• **ÉNONCÉ DU PROBLÈME A**
D'après l'extrait du jugement ci-dessous :
(i) Quel capital l'appelante a-t-elle investi le 26 janvier 1996 ?
(ii) À qui transmettait-elle les documents et informations pertinentes ?
(iii) Où a-t-elle trouvé un emploi après avoir été écartée de la Brasserie ?
• **ÉNONCÉ DU PROBLÈME B**
Prolongez l'extrait du jugement ci-dessous à partir de la fin du paragraphe [8].

• **EXTRAIT DU DOCUMENT**
* * *

Dossier: 1999-1964-GST-G

ENTRE :

CLAUDETTE MAHEUX,

appelante,

et

SA MAJESTÉ LA REINE,

intimée.

Motifs du jugement

Le juge Tardif, C.C.I.

[1] L'appelante a témoigné au soutien de son appel ; elle a expliqué avoir investi un capital de 25 000 $, le 26 janvier 1996, dans la compagnie “ Au coin de la Chaudière Inc. ”, devenant ainsi copropriétaire de l'entreprise avec son conjoint de fait. La compagnie exploitait une brasserie sous le nom et raison sociale de “ Brasserie La Chaudière Inc. ” (“ Brasserie ”).

[2] Détenant une certaine expérience dans la restauration et la gérance du personnel, l'appelante s'est occupé, de janvier à mai 1996, de faire fonctionner ladite Brasserie. Elle commandait les marchandises, payait les livraisons, servait aux tables à l'occasion, remplaçait à la cuisine et, sur le plan de l'administration, elle co-signait avec son conjoint tous les chèques requis par l'exploitation du commerce.

[3] Ayant peu de connaissances en comptabilité et en informatique, elle réunissait tous les documents et informations pertinentes et les transmettait à un comptable. Ce dernier s'occupait de préparer les divers rapports et comptes rendus dans le cadre des remises dues aux autorités, telles la taxe sur les produits et services (“ TPS ”), la taxe de vente du Québec (“ TVQ ”) et diverses cotisations, retenues à la source, etc.

[4] La Brasserie opérait sans marge de crédit et les finances étaient généralement assez serrées, au point que la compagnie devait planifier et faire des choix pour le paiement de certaines factures et divers comptes, dont ceux dus à l'intimée.

[5] N'aimant pas la façon dont l'appelante se comportait dans ses relations d'affaires avec les fournisseurs et la clientèle masculine, son conjoint de fait est rapidement devenu très violent verbalement, au point qu'il lui a interdit l'accès à la Brasserie à compter de juin 1996.

[6] Obligé de travailler pour gagner sa vie, elle se retourne très rapidement et se trouve un emploi à la Manufacture de couture B.G.P. à la Guadeloupe, (autre secteur d'activité économique dans lequel l'appelante avait de l'expérience et des connaissances).

[7] Bien que les relations avec son conjoint de fait ne se soient pas pour autant améliorées et soient demeurées très tumultueuses, elle a continué de cohabiter avec ce dernier, n'étant pas en mesure de s'assumer financièrement.

[8] Au cours des mois suivants, soit spécifiquement lors des mois de juin, juillet et août, l'appelante surveille à distance les opérations, étant donné qu'elle co-signe toujours les chèques relatifs à l'administration.

* * *

• **MATÉRIEL FOURNI**
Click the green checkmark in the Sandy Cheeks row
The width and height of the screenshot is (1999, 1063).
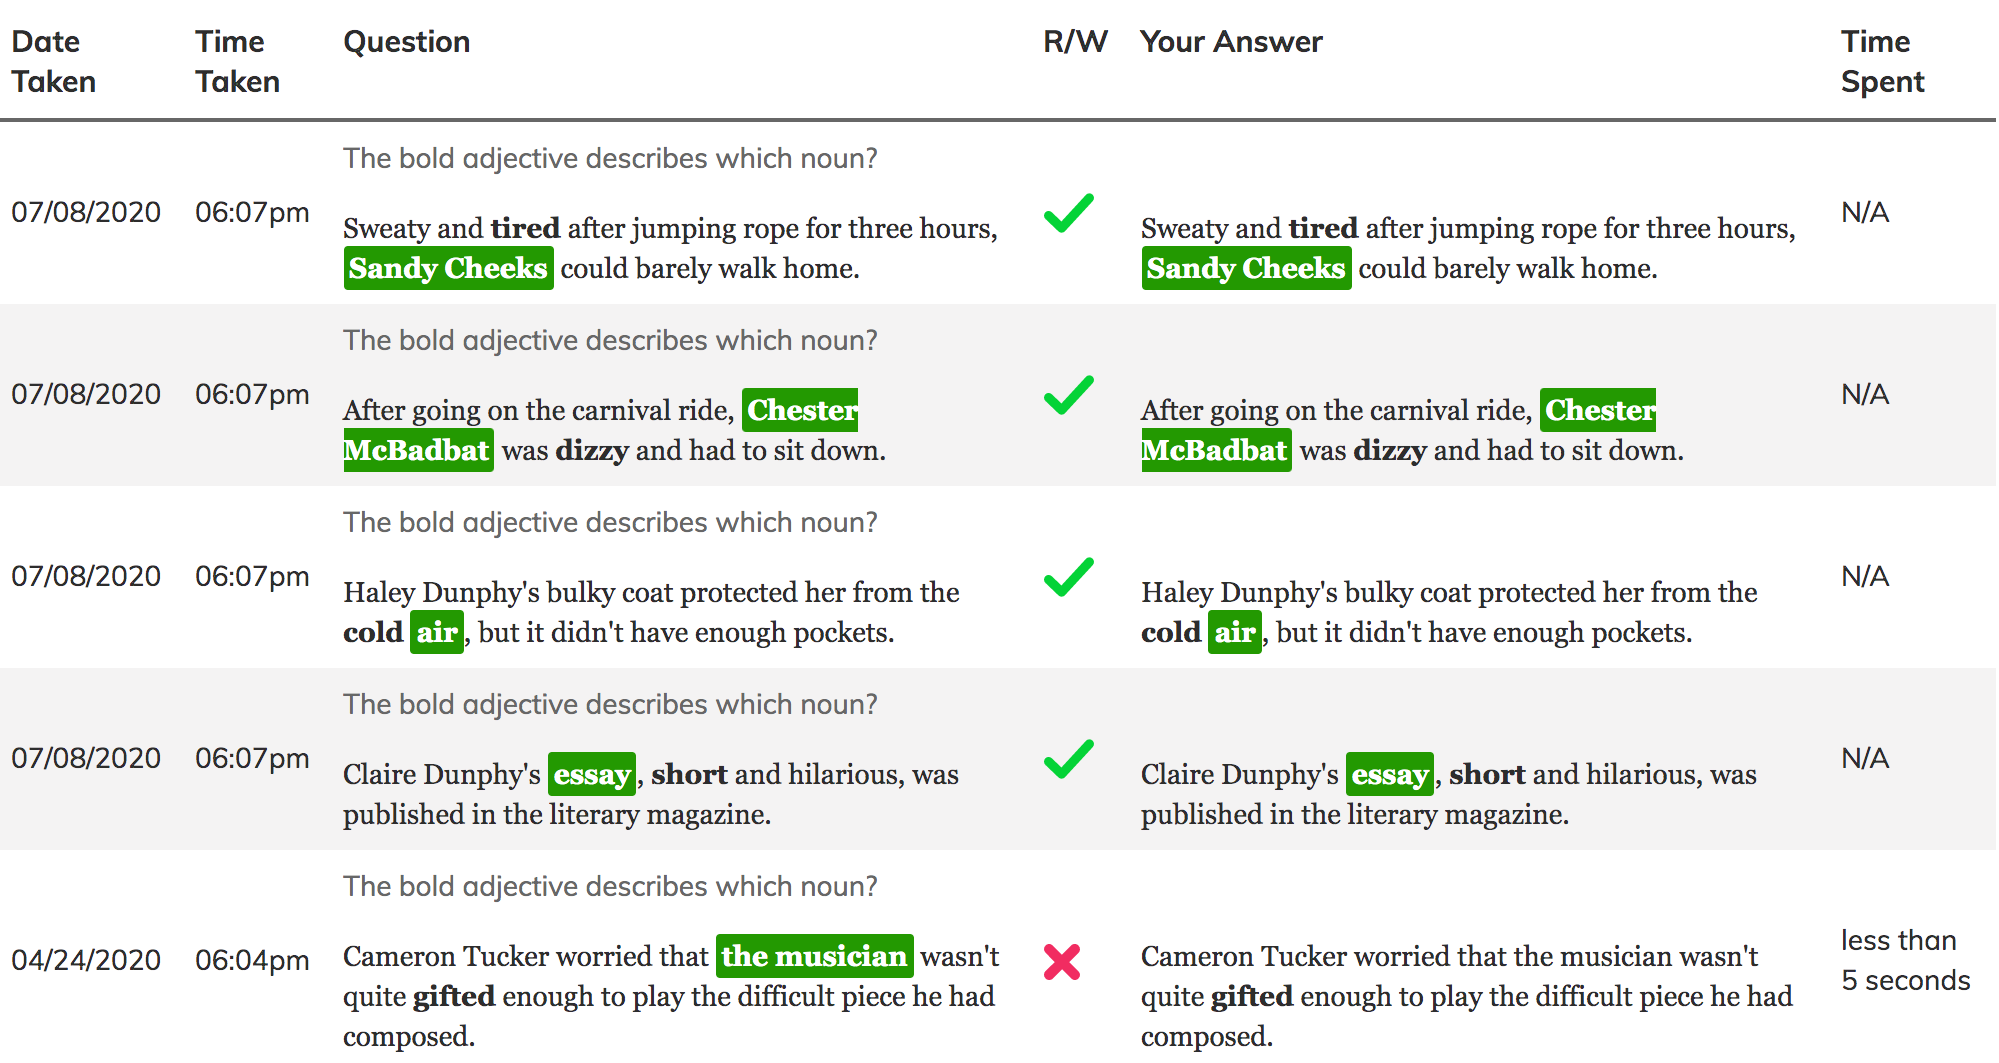(1068, 213)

* * *

• **RÉSULTAT A**
(i) 25 000 $
(ii) À un comptable
(iii) À la Manufacture de couture B.G.P. à la Guadeloupe

• **RÉSULTAT B**
[9] Elle connaît l'état des finances de la compagnie et sait que les affaires sont plus ou moins rentables. Elle affirme même qu'elle et son conjoint de fait ont délibérément choisi d'étaler certaines remises au ministère du Revenu, bien que cela se traduisait par l'obligation de payer en sus des montants dus, des intérêts et pénalités parce qu'ils ne pouvaient faire autrement.

[10] Consciente des sérieuses difficultés en cours et à venir, l'appelante accepte de perdre sa mise de fonds moyennant aucune contrepartie, si ce n'est un engagement de son conjoint de fait, acquéreur de ses actions, qu'il assumera toutes les dettes passées et futures de la compagnie, la libérant ainsi de toutes les dettes dues et à venir. Il s'agissait là d'une substantielle perte pour l'appelante d'autant plus qu'elle avait d'ailleurs dû emprunter le montant de 25 000 $.

[11] Toujours inquiète devant la possibilité d'avoir à payer éventuellement certains montants et connaissant l'importance des échéanciers, l'appelante continue de questionner son conjoint de fait et le comptable responsable de la production des rapports pour savoir si les dus au Ministère, pour la période de mai à septembre 1996 ont été payé, cette dernière n'ayant pas signé les chèques au moment où les remises étaient dues.

[12] Elle devient particulièrement inquiète lorsque le comptable lui confirme que la compagnie est toujours en défaut et qu'il refuse de faire le travail tant qu'il ne sera pas payé pour ses propres honoraires.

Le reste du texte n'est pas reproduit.